Além de iniciativas mais circunscritas ao mundo militar, divulgadas no portal “http://www.portugalgrandeguerra.defesa.pt” — que em breve disporá de um memorial virtual com os soldados portugueses mortos no conflito —, “a comissão tem já previsto, para o início de Setembro, um colóquio sobre o papel desempenhado na guerra de 1914-18 pelas pequenas e médias potências, co-organizado pelo Instituto de Defesa Nacional, pelo Instituto de Ciências Sociais e pelo IHC.

Oliveira Cardoso gostaria também de promover em 2016, ano em que se cumpre o centenário da declaração de guerra da Alemanha a Portugal, “um seminário que contasse a história da guerra à luz dos dias de hoje”, um projecto que está ainda a “debater com especialistas”.

Certo é que algumas das ideias mais fortes desta comissão só deverão ocorrer a partir de 2016: uma “grande exposição”, a construção de uma réplica do avião Spad VII, tripulado por pilotos portugueses enquadrados em esquadrilhas francesas, ou ainda o levantamento dos navios afundados na costa algarvia, em 1917, pelo submarino alemão U35. Estão já também a ser feitos contactos com a RTP para a realização de uma série televisiva que evoque a participação de Portugal na guerra e as circunstâncias em que esta se deu.  

Batalha do Somme com orquestra
Para este ano de 2014, o programa oficial até agora anunciado é bastante modesto, mas será enriquecido por iniciativas de várias instituições.
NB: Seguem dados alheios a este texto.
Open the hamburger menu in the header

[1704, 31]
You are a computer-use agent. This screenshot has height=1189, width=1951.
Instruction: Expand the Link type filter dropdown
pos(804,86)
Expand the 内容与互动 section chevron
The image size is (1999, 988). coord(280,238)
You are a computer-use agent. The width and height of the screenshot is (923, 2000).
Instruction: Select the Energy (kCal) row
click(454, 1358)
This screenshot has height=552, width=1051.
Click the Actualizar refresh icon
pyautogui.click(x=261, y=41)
Já no final deste mês, no dia 30, o Instituto Francês promove em Lisboa a “conferência cruzada” Por Uma História Mundial da Grande Guerra, com o historiador e ex-ministro Nuno Severiano Teixeira e o especialista francês Nicolas Offenstadt, exibindo no dia seguinte o documentário Os Portugueses nas Trincheiras, de António Louçã e Sofia Leite

Mas os mais importantes contributos até agora anunciados vêm do IHC, que está a organizar uma série de colóquios que decorrerão ao longo do ano, a começar por Resisting War in the 20th Century, entre 27 de Fevereiro e 1 de Março, e A Europa Entre Guerras (1919-1939), a realizar nos dias 3 e 4 de Abril. Em Julho, será a vez de um colóquio sobre África e a primeira guerra, e no final de Novembro realizar-se-á um encontro dedicado ao tema dos prisioneiros de guerra no século XX. E na primeira metade de Outubro, a preceder o collection day no Parlamento, haverá um outro colóquio, cujo tema e datas ainda não foram anunciados.

Os projectos para evocar a guerra que envolvem a equipa de investigadores do IHC estão centralizados no portal Portugal 1914 (www.portugal1914.org), desenvolvido com diversos parceiros, nacionais e internacionais, e onde já é possível consultar uma detalhada cronologia da participação portuguesa na guerra, ou ler biografais de soldados e de outros intervenientes, entre muitos outros materiais.

O portal inclui um apelo para que quem conserve memórias de familiares envolvidos na guerra permita que essas peças sejam digitalizadas e estudadas. E a julgar pelas muitas respostas já obtidas, Fernanda Rollo está convencida que a operação Collection Day no Parlamento vai ter uma grande adesão. Para já, os materiais recebidos estão a ser reproduzidos e enviados para a Europeana 1914-1918, um projecto que está a reunir este mesmo tipo de materiais à escala europeia.

Outros projectos já confirmados, mas ainda sem data marcada, são a edição do dicionário Portugal e a Primeira Guerra, a sair numa edição conjunta da Temas & Debates e do Círculo de Leitores, e a exibição de um filme da época sobre a batalha do Somme, uma das mais longas e sangrentas da primeira guerra. “Estamos a tentar fazê-la ao ar livre e com acompanhamento ao vivo de uma orquestra”, diz Rollo.

Juntamente com Filipe Ribeiro de Meneses, biógrafo de Salazar e professor na universidade de Maynooth, na Irlanda, e da historiadora Ana Paula Pires, sua colega na Universidade Nova e especialista na participação portuguesa na I Guerra Mundial, Fernanda Rollo é ainda responsável pela secção portuguesa do projecto 1914-1918 online - International Encyclopedia of the First World War, uma obra de referência virtual sobre a primeira guerra.